I am new to designing applications in LiveView. I have learned how to implement features using most if not all the provided features of LiveView. However, I cannot find much information on architectures that work well when using LiveView.
For instance, suppose I am implementing pretty much the CRUD features for the people in an application. I want an index that provides a search form and shows > 1 people as a table and equal to 1 person as a detail view. I will also need a show feature without the search form and an edit feature.
Is it better to create a Live module to handle each of these features or a single Live module that renders an appropriate live component for each of the features based on the route information? Are there different requirements/situations that makes each of these preferred? If so, what are they and what are my trade-offs?
That is an interesting question, and I was asked about this during interviews as well, curious to see other people’s answers to that. Honestly, I don’t think there is an established pattern to handle this.
You can handle it into a single module and take advantage of the handle_params(%{"id" => id}, ...) when you need to navigate to a details page for a single record for example.
In my current job we split into different modules, we have one for Index, where we are the list, pagination, filters, search, and a different module to show details. That helps in case we need to add more features to both pages, so keep the modules handling a particular piece of the feature.
If you have a details page that is very simple and just shows information, I see no problems using the first approach I mentioned instead of using a different module just for that.
I’d probably create a component for: table, detail view, edit, and possibly the search. Then you can combine those in whatever arrangement you like.
On the search page you can display either the table or the detail view, depending on the number of results (use pattern matching rather than Enum.count or length to check). On the show feature you show the detail view and the edit can replace the detail view, be in a side bar, modal or on its own page.
This is very much a matter personal preference and context and there is no right answer.
I’ve experimented with toy apps that do each CRUD action as a stand alone LiveView as well as one LiveView per resource, switching on :live_action. I’ve also worked on a production app with real-life users that was one giant LiveView for… all resources! They all have their merits and, from my experience none of them is “better,” it’s what what you are used to.
Having said that, I’ve settled on having one LiveView per CRUD action. I don’t have an abstracted form live component because I started making my new forms only take what is absolutely necessary to create a record, then on success I immediately redirect to the edit action to fill out the rest (I feel like this has become a pretty normal pattern).
Furthermore, as someone who often preaches “For the love of God please let’s follow what the guides suggest unless we have a provably good reason not to,” I really dislike what the Phoenix generators do when it comes to LiveViews. In the docs it’s recommended to not reach for LiveComponents unless absolutely necessary—and yet the built in generators give you a form as a LiveComponent which adds conditionals () to switch between create vs update. The only thing this is DRYing up (vs just using a stateless function component) is the validation event, and yet, it’s not uncommon to have different validation logic based on these two events. To further add to this confusion, the phx.gen.auth generators follow a completely different pattern that is more in line with what I’m suggesting is “better.”

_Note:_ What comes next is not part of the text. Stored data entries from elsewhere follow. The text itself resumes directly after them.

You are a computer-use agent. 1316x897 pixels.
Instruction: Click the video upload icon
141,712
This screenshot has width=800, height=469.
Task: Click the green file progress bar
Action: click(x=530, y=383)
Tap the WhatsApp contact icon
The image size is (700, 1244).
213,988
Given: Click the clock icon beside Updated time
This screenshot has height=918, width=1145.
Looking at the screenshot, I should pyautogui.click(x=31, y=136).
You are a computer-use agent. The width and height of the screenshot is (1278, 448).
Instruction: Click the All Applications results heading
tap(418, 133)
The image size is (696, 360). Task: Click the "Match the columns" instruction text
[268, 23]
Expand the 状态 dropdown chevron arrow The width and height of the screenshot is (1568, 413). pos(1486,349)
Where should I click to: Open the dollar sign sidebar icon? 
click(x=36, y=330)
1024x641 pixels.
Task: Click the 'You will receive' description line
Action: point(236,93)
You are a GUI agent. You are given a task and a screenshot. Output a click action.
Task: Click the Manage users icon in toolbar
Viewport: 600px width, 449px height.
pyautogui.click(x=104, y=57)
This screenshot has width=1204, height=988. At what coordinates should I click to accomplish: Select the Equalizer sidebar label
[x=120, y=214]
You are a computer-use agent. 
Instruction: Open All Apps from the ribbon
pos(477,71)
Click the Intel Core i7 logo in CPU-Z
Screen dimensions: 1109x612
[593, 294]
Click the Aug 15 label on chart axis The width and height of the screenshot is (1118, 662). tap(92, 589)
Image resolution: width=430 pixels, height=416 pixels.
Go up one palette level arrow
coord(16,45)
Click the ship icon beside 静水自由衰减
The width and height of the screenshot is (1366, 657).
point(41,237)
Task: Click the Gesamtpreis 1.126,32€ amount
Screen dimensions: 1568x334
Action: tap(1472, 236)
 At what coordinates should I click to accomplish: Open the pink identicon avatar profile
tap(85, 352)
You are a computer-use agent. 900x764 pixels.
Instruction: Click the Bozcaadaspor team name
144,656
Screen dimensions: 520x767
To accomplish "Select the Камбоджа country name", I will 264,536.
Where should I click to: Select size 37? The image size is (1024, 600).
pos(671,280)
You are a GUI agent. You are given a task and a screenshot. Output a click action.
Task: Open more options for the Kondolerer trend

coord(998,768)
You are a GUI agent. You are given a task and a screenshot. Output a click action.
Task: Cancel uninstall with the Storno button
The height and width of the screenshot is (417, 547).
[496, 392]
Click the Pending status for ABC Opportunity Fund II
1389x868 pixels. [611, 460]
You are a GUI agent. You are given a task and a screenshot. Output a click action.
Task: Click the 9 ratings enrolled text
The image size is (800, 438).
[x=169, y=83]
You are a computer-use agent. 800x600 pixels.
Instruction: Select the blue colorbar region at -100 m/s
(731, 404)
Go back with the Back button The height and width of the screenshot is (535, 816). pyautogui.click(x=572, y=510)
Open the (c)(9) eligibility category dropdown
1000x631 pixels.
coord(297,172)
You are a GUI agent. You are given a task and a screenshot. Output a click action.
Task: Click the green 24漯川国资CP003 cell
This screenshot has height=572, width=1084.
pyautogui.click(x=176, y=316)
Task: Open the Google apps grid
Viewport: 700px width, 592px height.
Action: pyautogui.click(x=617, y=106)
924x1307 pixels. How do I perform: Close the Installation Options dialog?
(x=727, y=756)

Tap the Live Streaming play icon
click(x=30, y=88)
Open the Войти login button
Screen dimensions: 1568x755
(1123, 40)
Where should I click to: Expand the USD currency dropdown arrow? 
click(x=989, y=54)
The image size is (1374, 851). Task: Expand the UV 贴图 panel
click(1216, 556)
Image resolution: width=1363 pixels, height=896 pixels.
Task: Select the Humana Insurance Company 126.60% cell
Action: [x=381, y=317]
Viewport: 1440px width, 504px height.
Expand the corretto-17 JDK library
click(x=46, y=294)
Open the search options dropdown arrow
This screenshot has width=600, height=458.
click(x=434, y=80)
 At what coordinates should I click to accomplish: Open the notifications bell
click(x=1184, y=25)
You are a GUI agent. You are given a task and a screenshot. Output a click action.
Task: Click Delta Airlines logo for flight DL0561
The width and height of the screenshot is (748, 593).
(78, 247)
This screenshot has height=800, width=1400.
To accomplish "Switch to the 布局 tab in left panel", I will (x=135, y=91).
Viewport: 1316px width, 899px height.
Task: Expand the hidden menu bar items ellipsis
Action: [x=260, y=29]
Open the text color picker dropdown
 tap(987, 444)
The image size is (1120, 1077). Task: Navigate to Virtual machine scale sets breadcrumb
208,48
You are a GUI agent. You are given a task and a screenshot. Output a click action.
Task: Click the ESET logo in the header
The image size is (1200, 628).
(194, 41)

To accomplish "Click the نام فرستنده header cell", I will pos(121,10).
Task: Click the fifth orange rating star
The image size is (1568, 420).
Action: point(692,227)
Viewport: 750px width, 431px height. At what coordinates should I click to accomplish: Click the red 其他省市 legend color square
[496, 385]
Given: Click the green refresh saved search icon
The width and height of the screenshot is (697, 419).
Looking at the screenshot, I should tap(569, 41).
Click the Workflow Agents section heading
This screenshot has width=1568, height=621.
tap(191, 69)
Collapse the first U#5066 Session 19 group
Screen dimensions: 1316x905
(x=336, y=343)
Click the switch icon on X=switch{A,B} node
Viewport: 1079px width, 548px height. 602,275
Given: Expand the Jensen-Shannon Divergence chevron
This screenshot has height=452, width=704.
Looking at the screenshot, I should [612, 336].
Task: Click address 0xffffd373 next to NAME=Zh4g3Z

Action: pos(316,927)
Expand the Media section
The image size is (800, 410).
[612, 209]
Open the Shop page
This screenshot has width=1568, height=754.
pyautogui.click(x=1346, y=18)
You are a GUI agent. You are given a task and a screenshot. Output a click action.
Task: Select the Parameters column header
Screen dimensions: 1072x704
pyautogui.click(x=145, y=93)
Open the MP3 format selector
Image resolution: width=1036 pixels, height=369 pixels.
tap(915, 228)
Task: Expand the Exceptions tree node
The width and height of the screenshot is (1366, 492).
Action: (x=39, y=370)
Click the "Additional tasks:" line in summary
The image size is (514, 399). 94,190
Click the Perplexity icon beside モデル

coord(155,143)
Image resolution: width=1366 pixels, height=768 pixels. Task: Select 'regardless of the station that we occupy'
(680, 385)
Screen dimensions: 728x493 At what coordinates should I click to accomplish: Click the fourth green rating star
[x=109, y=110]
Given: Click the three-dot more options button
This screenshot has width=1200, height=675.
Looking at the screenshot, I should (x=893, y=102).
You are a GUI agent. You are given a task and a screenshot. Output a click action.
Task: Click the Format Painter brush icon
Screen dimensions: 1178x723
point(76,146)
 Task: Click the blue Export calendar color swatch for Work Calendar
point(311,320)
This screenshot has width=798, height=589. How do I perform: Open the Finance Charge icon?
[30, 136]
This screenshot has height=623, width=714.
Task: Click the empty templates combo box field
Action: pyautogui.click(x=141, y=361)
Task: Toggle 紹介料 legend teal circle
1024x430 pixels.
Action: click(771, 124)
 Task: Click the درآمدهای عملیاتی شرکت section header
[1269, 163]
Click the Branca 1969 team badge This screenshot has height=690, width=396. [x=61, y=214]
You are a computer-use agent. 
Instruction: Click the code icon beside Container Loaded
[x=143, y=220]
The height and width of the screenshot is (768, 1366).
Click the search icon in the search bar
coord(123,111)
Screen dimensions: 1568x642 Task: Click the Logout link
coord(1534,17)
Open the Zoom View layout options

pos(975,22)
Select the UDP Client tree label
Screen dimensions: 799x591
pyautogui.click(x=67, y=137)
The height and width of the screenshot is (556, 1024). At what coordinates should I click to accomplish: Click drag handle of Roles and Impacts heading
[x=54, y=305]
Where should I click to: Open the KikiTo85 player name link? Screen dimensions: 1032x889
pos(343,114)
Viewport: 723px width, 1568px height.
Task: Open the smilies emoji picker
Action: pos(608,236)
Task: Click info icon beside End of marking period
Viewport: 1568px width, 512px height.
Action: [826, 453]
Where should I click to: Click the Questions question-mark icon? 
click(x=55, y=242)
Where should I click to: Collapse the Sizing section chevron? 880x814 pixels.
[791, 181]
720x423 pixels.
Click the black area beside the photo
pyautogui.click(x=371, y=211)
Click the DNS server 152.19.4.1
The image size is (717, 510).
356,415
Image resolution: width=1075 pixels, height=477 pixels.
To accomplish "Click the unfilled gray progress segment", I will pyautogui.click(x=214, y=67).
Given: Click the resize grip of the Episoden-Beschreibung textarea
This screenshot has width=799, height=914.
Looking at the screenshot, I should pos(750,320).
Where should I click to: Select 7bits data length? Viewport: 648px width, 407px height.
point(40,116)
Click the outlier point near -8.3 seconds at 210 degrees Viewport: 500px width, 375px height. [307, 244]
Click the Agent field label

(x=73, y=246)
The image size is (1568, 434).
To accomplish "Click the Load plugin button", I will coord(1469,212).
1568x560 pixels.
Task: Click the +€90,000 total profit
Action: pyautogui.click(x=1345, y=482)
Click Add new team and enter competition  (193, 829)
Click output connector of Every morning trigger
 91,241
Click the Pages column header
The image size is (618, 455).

Anyway, a bit off track there, but in short there is no right or better way. Compared to something like React, LiveView has generally better abstractions over state (personal opinion) but when it comes to code organization, it’s really very much up to your personal preference.
use nested Phoenix.LiveView to compartmentalize state, markup, and events (with error isolation)
AFAIK the above is the basis.
For each, there are more considerations we can dive into. Examples:
LiveComponents help reduce payload size when rendering and diffing multiple similar items (like a list or table), and can be used as an optimization (which may or not be necessary)
LiveView streams also help with rendering lists, even infinite lists
It is not possible to set HTTP-only secure cookies over the LiveView WebSocket connection, requiring regular HTTP request/response (this is used in phx.gen.auth)
Also not possible to change the (cookie-based) session to store app state
I really dislike what the Phoenix generators do when it comes to LiveViews. In the docs it’s recommended to not reach for LiveComponents unless absolutely necessary—and yet the built in generators give you a form as a LiveComponent which adds conditionals () to switch between create vs update.
I saw some conversations in GitHub about this. As of Phoenix 1.8, the generators are basically transitioning from showing off features to simple starting points. If you look at the live generator in main now, the live component form is gone.
Oh great! I suspected that it was the case that it was more about showing off features. it made for some annoying convos, though, as I usually point to guides in debates, but when it came to people using LiveComponents for forms they’d say “Well that’s what the generators do” and what could I say?
Personally I lean heavily toward the “one big LiveView” side of things and then use a large number of LiveComponents (e.g. sidebar, list view, item view, forms, modals, etc) to compartmentalize state and event handling.
But this is because my flagship application (wip) is essentially SPA-level interactive (if not beyond) and everything is very tightly coupled.
If your app more closely resembles a traditional form-powered SaaS then multiple LiveViews are probably what you want.
Honestly, I do wonder if we should tone down the docs warning against using LiveComponents. I understand why they were written that way (people can be tempted to use them when normal components are fine), but I feel like there’s a new post on here every week asking “is it okay to use LiveComponents”, all citing the same scary warning even though their use-case is perfectly acceptable.